Dividiram-se entre as condolências aos familiares dos mortos e a exaltação das respectivas corporações. Pareciam estalar de orgulho. Mal conseguiam reprimir uma espécie de sorriso interior. Não evitaram o crime. Mas, que diabo, haviam acabado de encontrar os corpos —ou o que remanesceu deles.
"Todos os esforços foram empregados", disse o delegado da Polícia Civil Guilherme Torres. "Nossa missão precípua desde o início era encontrá-los com vida. Infelizmente trazemos essa triste notícia."
Em meio a relatos sobre o lado imundo de um pedaço do mapa onde o crime se organizou no vácuo da esculhambação do Estado, ouviu-se uma exaltação generalizada à capacidade do poder público de unir suas impotências numa força-tarefa. A demolição ambiental potencializada sob Bolsonaro produziu um fenômeno inusitado: a micromegalomania administrativa. O ex-Brasil grande deu lugar a um gigante que celebra a própria inépcia como um grande feito.
O pior executado da melhor maneira
Há um cheiro de Médici na penúltima tragédia amazônica. Idealizada para integrar o Norte ao resto do país, a Rodovia Transamazônica empurrou o que o Brasil tem de pior para dentro da floresta e dos territórios indígenas. Por mal dos pecados, o brasileiro já se habituou ao crime.

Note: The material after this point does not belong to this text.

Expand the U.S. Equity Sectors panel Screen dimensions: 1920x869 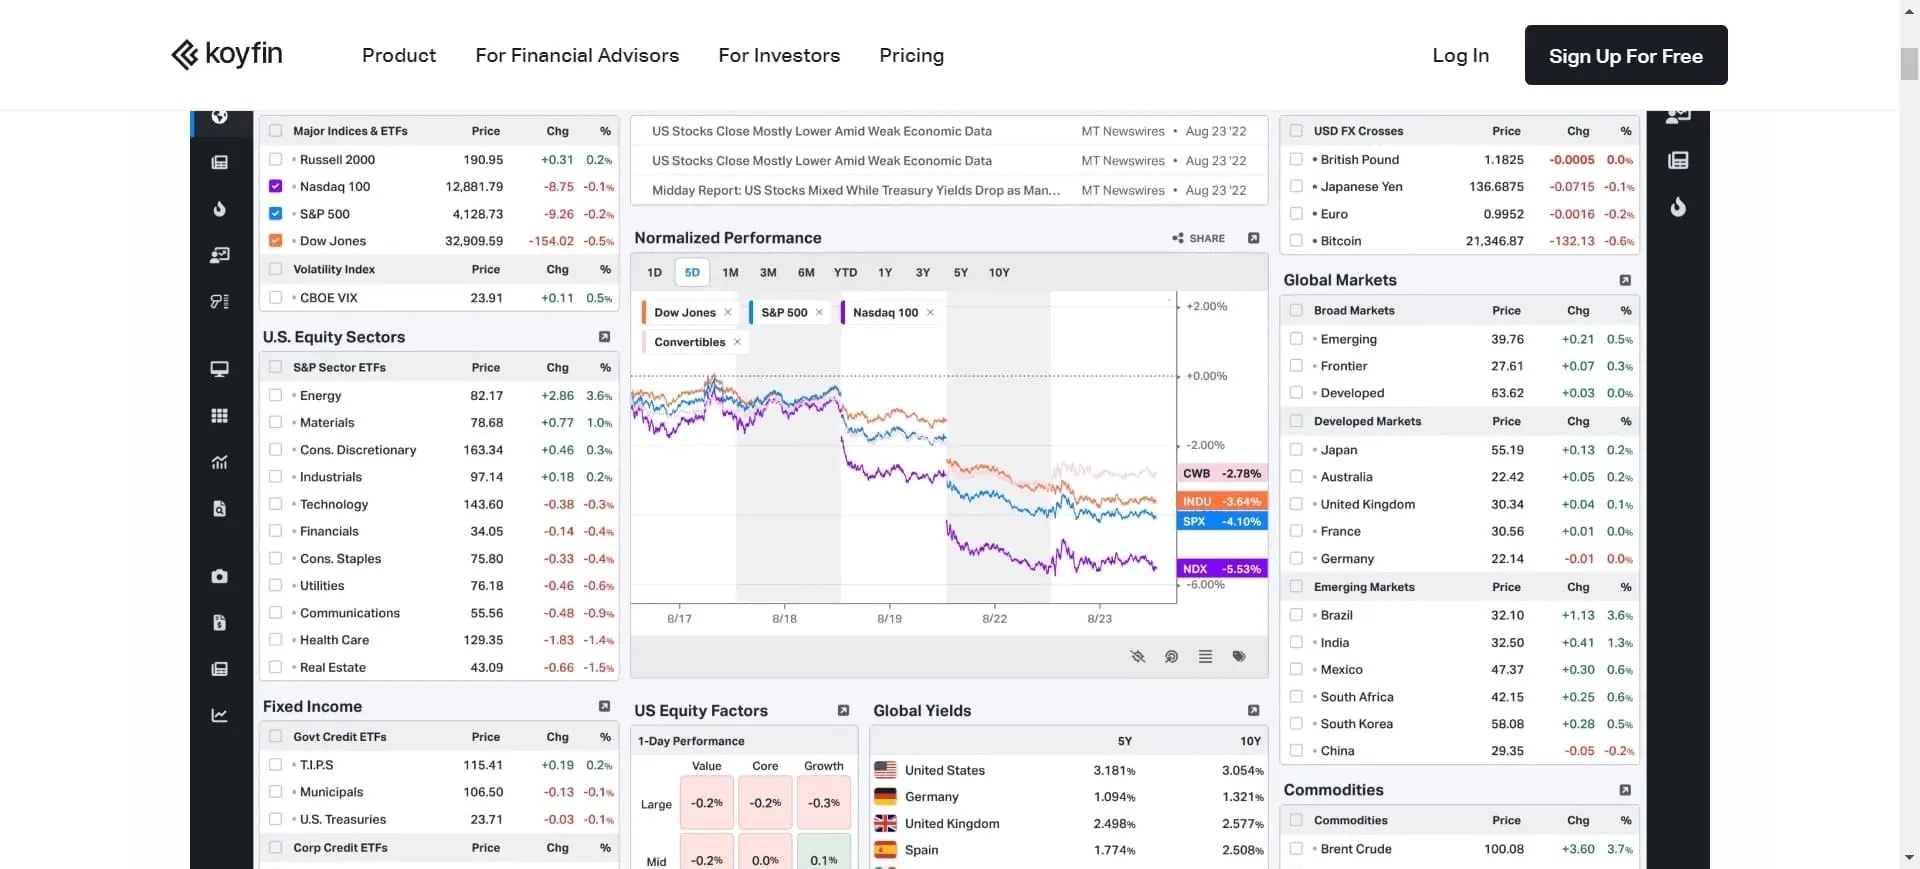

Defensores dos interesses ambientais vêm sendo passados nas armas antes e depois de Chico Mendes e Dorothy Stang. Mas surgiu algo novo e desconcertante. Sob Bolsonaro, o governo fez o pior da melhor maneira que pôde. O Ministério do Meio Ambiente é contra o ambiente. O presidente é o principal aliado dos criminosos.
Já em 2019, primeiro ano do seu mandato, após culpar as ONGs pelo aumento das queimadas, Bolsonaro especializou-se em desqualificar as reservas indígenas. "A Amazônia foi usada politicamente desde o [governo] Collor para cá", declarou o presidente, em reunião com os governadores da região amazônica. "Foi uma irresponsabilidade essa política adotada no passado, usando o índio ao inviabilizar esses estados".
Em matéria ambiental, Bolsonaro notabilizou-se pela previsibilidade. Estava no alvorecer de sua carreira política quando o então presidente Collor assinou, em maio de 1992, o decreto que homologou a reserva dos índios Yanomami. Num pronunciamento de novembro de 1995, o então deputado Bolsonaro declarou:
"Com a indústria da demarcação das terras indígenas, assim como Quebec quase se separou do Canadá, num curto espaço de tempo, os Yanomamis poderão, com o auxílio dos Estados Unidos, vir a se separar do Brasil".
A morte da soberania
Os Yanomamis não se apartaram do Brasil. Mas o Brasil se separou dos seus habitantes originários. Como prometera na campanha de 2018, Bolsonaro não demarcou um milímetro de terra indígena. E providenciou para que as fronteiras das reservas existentes fossem escancaradas para o pelotão da ilegalidade: matadores, desmatadores, mineradores, grileiros e a turma do ogronegócio. Parte dessa gente se presta a lavar dinheiro para traficantes de drogas e de armas.
Ao transferir para o Planalto as alianças e as obsessões que cultivou em 28 anos de baixo clero parlamentar, Bolsonaro fulminou o que restava da respeitabilidade ambiental do Brasil. Bruno Pereira e Dom Phillips não foram as únicas vítimas da nova tragédia amazônica. Junto com eles morreu a falácia segundo a qual Bolsonaro defende a soberania do Brasil sobre a Amazônia.
O capitão, na verdade, consolidou a terceirização da região ao crime. Preso junto com um irmão que ainda não confessou participação nos assassinatos de Bruno e Dom, Pelado é o elo mais frágil da corrente criminosa. Nenhuma investigação será bem-sucedida se não chegar aos mandantes e aos seus contatos políticos.
Há três décadas, o narcotráfico utilizava a Amazônia como rota de passagem. Hoje, o crime possui bases na região —na floresta, nos legislativos e nos palácios. Enquanto o crime prevalecer, toda nudez será premiada.